[[ Material for this task open ]]

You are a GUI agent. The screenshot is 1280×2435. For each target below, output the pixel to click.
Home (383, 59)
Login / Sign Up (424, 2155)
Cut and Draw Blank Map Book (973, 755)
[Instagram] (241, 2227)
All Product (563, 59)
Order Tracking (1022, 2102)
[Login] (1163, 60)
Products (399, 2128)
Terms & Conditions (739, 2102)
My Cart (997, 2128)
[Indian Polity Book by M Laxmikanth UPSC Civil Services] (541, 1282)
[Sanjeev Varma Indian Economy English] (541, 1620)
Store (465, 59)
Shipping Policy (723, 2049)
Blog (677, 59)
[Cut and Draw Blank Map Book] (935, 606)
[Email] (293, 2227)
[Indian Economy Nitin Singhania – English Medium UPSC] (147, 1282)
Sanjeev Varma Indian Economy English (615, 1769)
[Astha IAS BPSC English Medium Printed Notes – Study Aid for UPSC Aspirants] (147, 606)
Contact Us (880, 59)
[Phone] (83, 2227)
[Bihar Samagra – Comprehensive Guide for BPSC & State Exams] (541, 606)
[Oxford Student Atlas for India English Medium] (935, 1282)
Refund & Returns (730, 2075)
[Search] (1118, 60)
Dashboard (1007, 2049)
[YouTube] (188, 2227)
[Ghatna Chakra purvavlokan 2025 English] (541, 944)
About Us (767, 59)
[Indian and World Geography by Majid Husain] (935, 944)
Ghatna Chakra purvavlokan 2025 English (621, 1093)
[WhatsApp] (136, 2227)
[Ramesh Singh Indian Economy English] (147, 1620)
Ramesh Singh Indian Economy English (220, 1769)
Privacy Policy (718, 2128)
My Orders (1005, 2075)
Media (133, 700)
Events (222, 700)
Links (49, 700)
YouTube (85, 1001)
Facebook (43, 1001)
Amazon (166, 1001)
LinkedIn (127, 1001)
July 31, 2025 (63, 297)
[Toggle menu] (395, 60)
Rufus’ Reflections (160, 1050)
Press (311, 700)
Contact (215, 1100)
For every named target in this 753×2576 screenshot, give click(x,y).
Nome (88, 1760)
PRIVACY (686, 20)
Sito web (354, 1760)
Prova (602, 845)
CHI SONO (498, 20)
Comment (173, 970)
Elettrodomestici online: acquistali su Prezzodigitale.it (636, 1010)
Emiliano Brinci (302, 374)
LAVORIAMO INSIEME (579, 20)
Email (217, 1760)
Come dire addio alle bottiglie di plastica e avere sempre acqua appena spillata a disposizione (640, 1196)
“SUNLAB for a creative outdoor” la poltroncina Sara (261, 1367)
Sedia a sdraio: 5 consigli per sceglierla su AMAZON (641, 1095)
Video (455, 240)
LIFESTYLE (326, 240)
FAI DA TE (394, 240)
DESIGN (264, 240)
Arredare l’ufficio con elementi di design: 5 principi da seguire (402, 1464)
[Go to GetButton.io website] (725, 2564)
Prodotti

[[ Material for this task closed ]]

Activity:
Filter the listing so that only lines holding the word "Ramesh" remain, and copy those lines.

Solution to the problem:
[Ramesh Singh Indian Economy English] (147, 1620)
Ramesh Singh Indian Economy English (220, 1769)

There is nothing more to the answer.